Jupiter and its moons

3.4 Ganymede and Callisto

The images of Ganymede and Callisto in Section 1.11 and Section 1.12 and below demonstrate that ancient icy surfaces can display just as large a range of features as any rocky world. Given the similarity in properties between ice and rock listed in Section 1.10, this should not be surprising. For example, most impact craters on Callisto and the younger impact craters on Ganymede (Figure 13) look pretty much the same as impact craters on Mercury, the Moon or Mars. Similarly, Callisto's Valhalla impact basin (Figure 9.18) resembles multiringed impact basins of terrestrial planets such as Mercury's Caloris basin.

Figure 13: Left: relatively young craters on Ganymede, the largest having a well-formed central peak. This is an enlarged extract of part of Figure 9.17. Right: a higher resolution view of a similar crater on Ganymede, 32 km in diameter.

Question 8

From which direction is the illumination coming in each of the images in Figure 13?

Answer

The shadows on the crater floors cast by the walls and central peaks demonstrate that the illumination is from the right in both cases.

The only important distinction between cratering on the terrestrial planets and on Jupiter's satellites concerns the rate of cratering. There is clear evidence from the relative abundances of craters of different sizes that the population of impactors responsible for craters on Ganymede and Callisto differs from the population that caused the cratering of the terrestrial planets. The reason is that the latter is probably dominated by asteroids, whereas the former may include a greater proportion of comets plus locally generated debris arising from collisions within the particular satellite system.

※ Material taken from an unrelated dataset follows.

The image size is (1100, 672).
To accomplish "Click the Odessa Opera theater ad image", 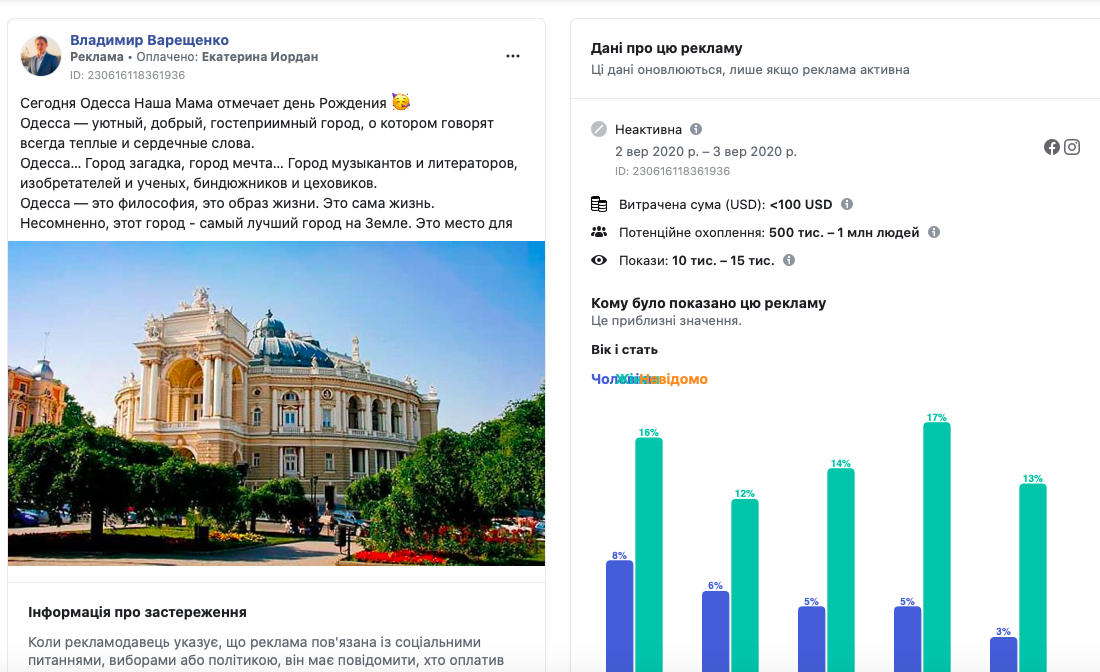I will [276, 403].
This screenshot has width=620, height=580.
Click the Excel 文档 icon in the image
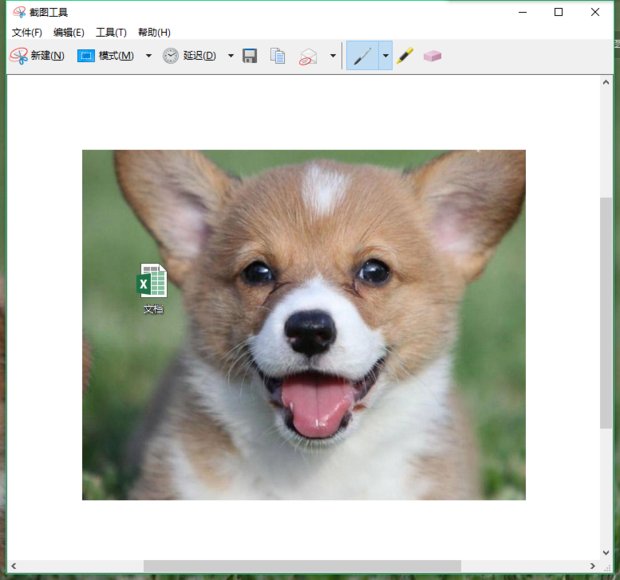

Whatever the explanation, it means that we cannot use the lunar cratering time-scale to determine the absolute ages of the surfaces of the galilean satellites. Even more frustrating is that the impactor populations at Saturn, Uranus and Neptune all seem to have been different, so that we cannot use craters to compare ages between satellite systems in the outer Solar System. All that it is usually safe to assume is that when comparing regions on the same body, a more densely cratered surface must be older than a less densely cratered surface.

The surfaces of Ganymede and Callisto are much older than any surface that has survived on Europa, and this is where you first meet the concept of icy surfaces becoming darker as they age. This is a principle that seems to apply pretty well among the satellites of the outer planets. Age-darkening is a combination of two processes. One is the gradual concentration of residual rocky or sooty (carbonaceous) particles as the ice is removed by molecules being broken apart by radiation (water ice, for example, gets split into hydrogen and oxygen) or vaporised in small meteorite impact events. The other is loss of oxygen or hydrogen from carbon-bearing ice molecules (such as carbon dioxide, CO2, or methane, CH4) to leave sooty carbon or tarry molecules known as tholins.

Age is not the only factor controlling the albedo of ice. Its physical state is important too. If you make a powder out of anything solid, the powder will probably be paler than what you started with. This is why young craters and their ejecta are usually such bright features, although these too darken with age. Age-darkening is too slow to have affected Europa's young surface, and here the contrast between pale and dark areas must be largely due to the texture of the ice. For example, in Figure 9.13 the dark 'cracks' are clearly younger than the bright plains that they cut. Rather than being related to age, this contrast could reflect differences in the size of the ice crystals or the roughness of the surface.

Try to bear in mind when you compare images of different icy satellites that this will not usually tell you about their albedos, because the brightness of each image will usually have been adjusted to show each body to the best advantage. For example, in Figure 9.16 Callisto has been brightened relative to Ganymede so that features in each one show up well. With an average albedo of 0.7, Europa is more than three times as reflective as Callisto, whose albedo is only 0.2. Figure 14 below shows the true relative brightnesses of the three icy galilean satellites.

Figure 14: Europa, Ganymede and Callisto shown at their correct relative sizes and their correct relative brightnesses. In this rendering, the image of Europa is rather too bleached out to show its features well, whereas Callisto is very dark except for its more recent impact craters.

You should not come away from this course with the impression that the galilean satellites are well understood. For example, the great abundance of craters on Callisto suggests an ancient surface, and the absence of fractures or cryovolcanic features suggests that its outer shell (which would equate with the lithosphere of a terrestrial planet) must be very thick. However, Callisto's magnetic field suggests a salty ocean no more than 100 km below the surface. It is hard to see how both can be right. I am inclined to suspect that the magnetic data collected by Galileo have been misinterpreted, and that Callisto has no ocean, or at least not at such a shallow depth - but I could be wrong.